HABER: ÖZLEM DOĞAN
Türkiye’nin son yıllarda savunma sanayinden enerji arayışına kadar birçok alanda gerçekleştirdiği hamlelerle bölgede etkin bir konuma gelip sahada ve masada güçlü bir şekilde yer alması Batı’yı rahatsız etmeye devam ediyor. Türkiye’nin yerli ve milli savunma sanayindeki başarısı Suriye, Libya, Doğu Akdeniz, Ege ve Karadeniz’de bağımsız bir şekilde hareket etmesini sağlıyor. Marmara Üniversitesi Siyaset Bilimi ve Uluslararası İlişkiler Bölümü Öğretim Üyesi Dr. Hüseyin Mercan, yaşanan son gelişmeler çerçevesinde Türkiye’nin Doğu Akdeniz’deki adımlarını ve enerji konusundaki atılımlarını Milat’a değerlendirdi.
Güç enerjiden geçer
Türkiye’nin uluslararası sistemde level atladığını ifade eden Dr. Hüseyin Mercan, “Dış politikada boyut değiştirme aşamasına girerken bu çerçevede yapılması gereken; büyük güçlerin sahip olduğu imkânlara sahip olmak ve benzer davranışları göstermektir. Enerji bağımlılığı devam ederken büyük bir aktör olmak mümkün değil. Dünyada en büyük on devlet arasına girebilmek için Türkiye elindeki imkânları kullanarak enerji bağımlılığını en aza indirmeye çalışıyor” dedi.
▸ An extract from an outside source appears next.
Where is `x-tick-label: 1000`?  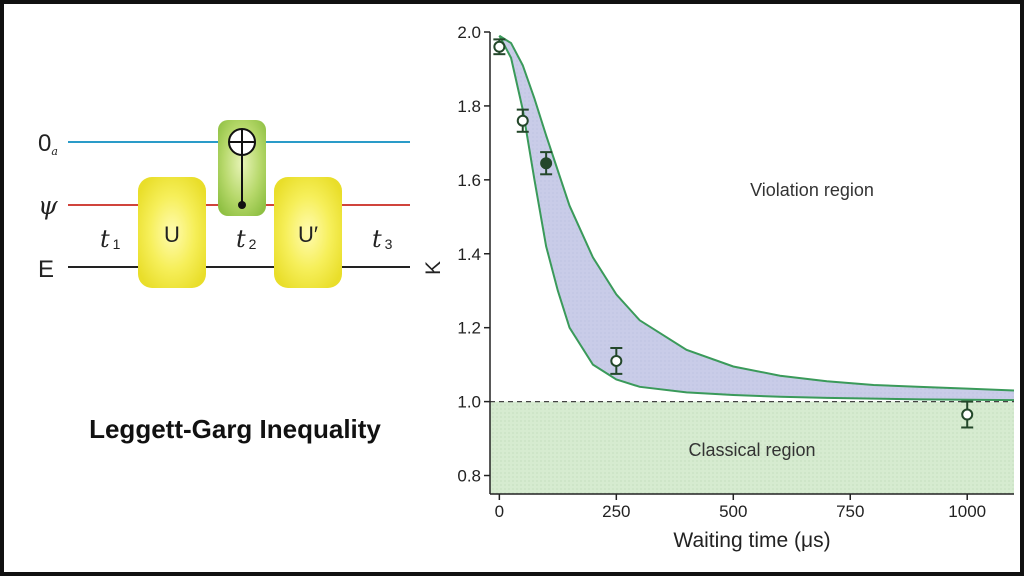 x-tick-label: 1000 is located at coordinates (967, 512).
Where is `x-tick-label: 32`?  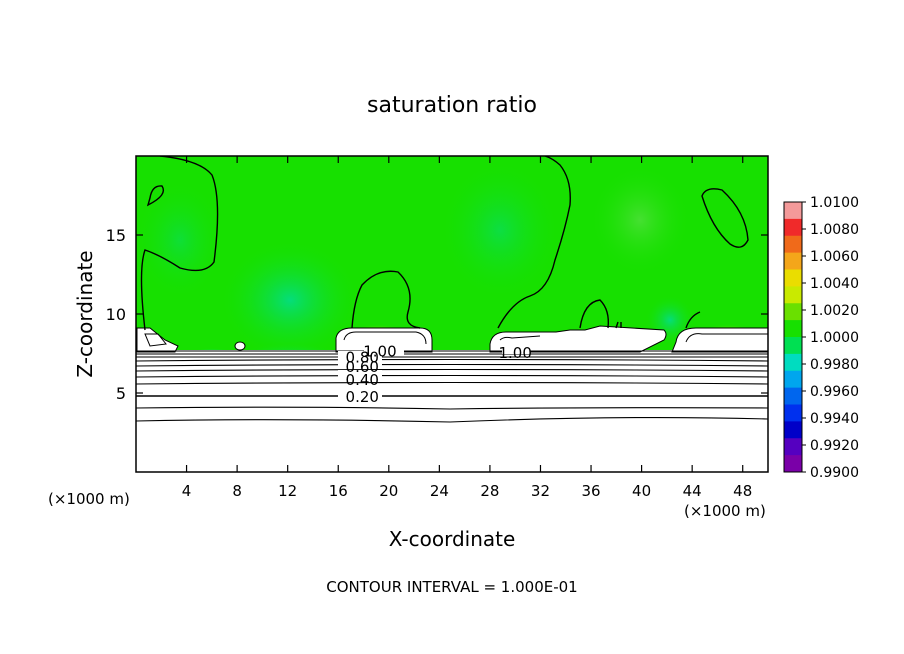
x-tick-label: 32 is located at coordinates (540, 491).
Yerli savunmayla meydan okuyoruz
Küresel sistemde güçlü bir devlet olabilmek için askeri anlamda bağımsızlığın gerekliliğini vurgulayan Mercan, “Eğer bugün kendi savunma sanayimizin ürettiği araçlara sahip olmasaydık, büyük ihtimalle NATO ve küresel farklı odaklardan gelen tepkilere boyun eğerek araştırmalarımızı durdurmak zorunda kalırdık. Fakat kendi gemimizle, İHA ve SİHA’larımızla güvenliğimizi sağlamaya başladığımız için, dış dünyadan gelen tepkileri daha rahat tolere ediyoruz. Türkiye bağımsız, yerli ve milli bir savunmaya sahip olmadan güçlü bir dış politika üretmenin imkânı olmadığını anladı ve savunmada yerli üretime geçti. Böylece dış politikada küresel güçlerin manipülasyonlarına daha kapalı hale geldi. Bugün Türkiye’nin Suriye’de, Libya’da, Irak’ta inisiyatif alabilmesi, savunma sanayinde yaptığı hamlelerden kaynaklanmaktadır” diye konuştu.
Masaya gelip anlaşmaya çalışacaklar
Türkiye’nin kararı duruşuyla bölgede oyun kurucu rol üstlenmeye çalıştığını söyleyen Mercan sözlerini şöyle noktaladı: “NATO, AB ve farklı odaklardan çıkan seslere baktığımızda Türkiye’yi ekonomik anlamda bir darboğaz içerisine sürükleyip attığı adımlardan vazgeçirmeye çalıştıklarını görüyoruz. Türkiye artık değişen dünya siyaseti dengelerinde sadece yumuşak güç unsurlarıyla beraber bölgede etkin olamayacağının farkına vardı. Kararlılığını ve gücünü daha fazla ortaya koyabilmek için savunma sanayi eksenli hamlelerini artırdı ve net bir şekilde dünyaya gösterdi. Bunu ekonomik güçle beraber taçlandırdığı takdirde Doğu Akdeniz’de, Ege’de ve Karadeniz’deki yeni hamleleri ile birlikte enerji bağımlılığı azalacak ve kendisini engellemeye çalışan rakiplerinin seslerini kısmaya başlayacak. Bir noktadan sonra pazarlık payı çok yükseleceği için bu devletler yaptırımlarla tehdit etmek yerine Türkiye ile masaya oturup nasıl hareket etmeleri gerektiğinin yolunu arayacaklardır.”